Texte présenté:
Nous avions nous mêmes fini par sous-estimer l’action des CSR, ne voyant en eux qu’un simple et provisoire instrument d’affrontement interne dans la CGT.
Pourtant les CSR ont pour particularité d’avoir été l’organisation révolutionnaire la plus puissante qui n’ait jamais existé. Les archives internes des CSR n’ont toujours pas été retrouvées. Pour donner une estimation de son influence on doit donc se reporter aux comptes rendus d’activités publiés alors dans chaque numéro de la Vie Ouvrière et de L’Humanité, chacun de ces journaux y consacrant une rubrique spéciale.
Victor Godonnèche, dans un article de 1922, établit le chiffre de 15 000 adhérents individuels, dont 7 000 dans le département de la Seine (Paris et proche banlieue). En outre, de nombreux syndicats ont adhéré en tant que tel à la tendance. Tous les membres de ces syndicats n’étaient pas des militants SR mais ceux qui l’étaient viennent s’ajouter aux adhésions individuelles. Ce sont donc plusieurs dizaines de milliers de militants qui intègrent les rangs des CSR.
En décembre 1921, les syndicats acquis aux CSR sont désormais majoritaires dans la CGT. En un an, la tendance a donc réussi à transformer le rapport de force dans la confédération. Ce qui explique le basculement des UD et des fédérations. La progression des syndicalistes révolutionnaire (SR) est réelle et constante avant octobre 1920 mais avec la création de la tendance elle devient fulgurante. Chaque semaine des organisations puissantes basculent, suite à la tenue de congrès.
La raison en est simple : la bureaucratie, organisée au sein des instances officielles de la CGT, trouve désormais en face d’elle une organisation parallèle menant un débat systématique dans les syndicats, les UL, les UD et les fédérations. À chaque congrès remporté par la « minorité », la tendance réformiste perd le contrôle d’un rouage de l’appareil. L’organisation lui échappant rapidement, elle finit donc elle aussi par s’organiser dans la précipitation en tendance plus ou moins secrète.
Le premier succès des CSR est d’avoir permis l’unification organique des révolutionnaires, une unification qui permet provisoirement une autre unification, stratégique.

Informations fournies:
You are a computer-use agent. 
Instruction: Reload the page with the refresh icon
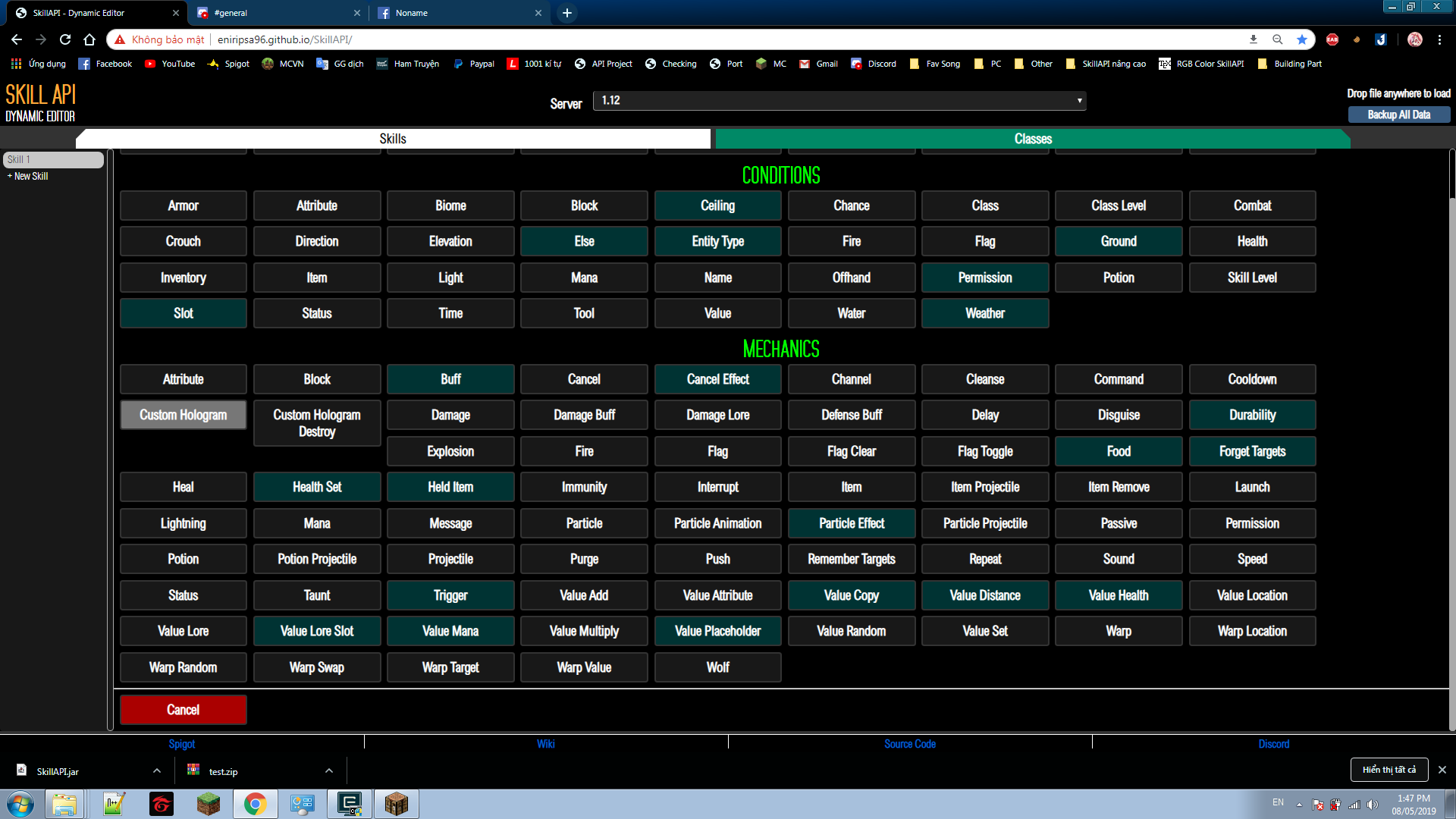click(65, 39)
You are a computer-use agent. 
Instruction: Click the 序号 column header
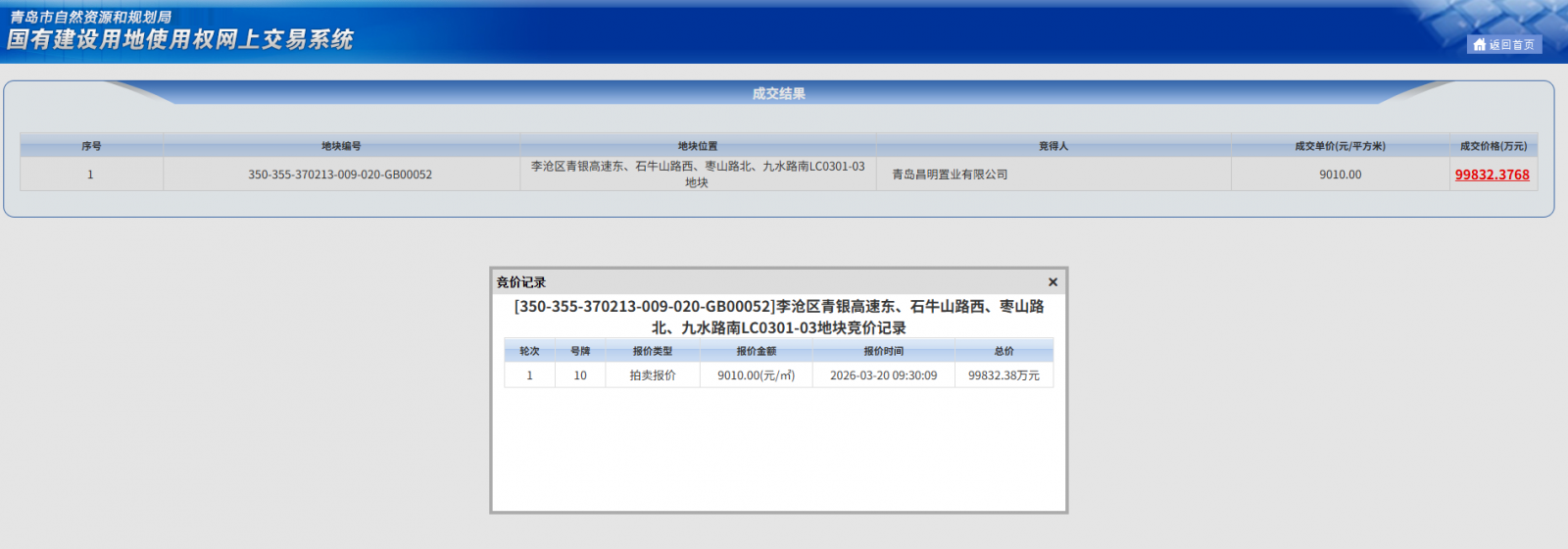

Défis:
a - Dans le texte sur les CSR, relevez toutes les structures où l'organisation parallèle mène un débat systématique.
b - Condensez sous forme de liste le paragraphe du texte sur les CSR qui commence par « Victor Godonnèche, dans un article de 1922 ».

Corrigé de l'exercice:
a -
- les syndicats
- les UL
- les UD
- les fédérations

b -
- Selon un article de Victor Godonnèche (1922), les CSR comptent 15 000 adhérents individuels, dont 7 000 dans la Seine (Paris et proche banlieue).
- De nombreux syndicats ont aussi adhéré en tant que tels à la tendance.
- Leurs membres militants SR s'ajoutent aux adhésions individuelles.
- Au total, plusieurs dizaines de milliers de militants rejoignent les CSR.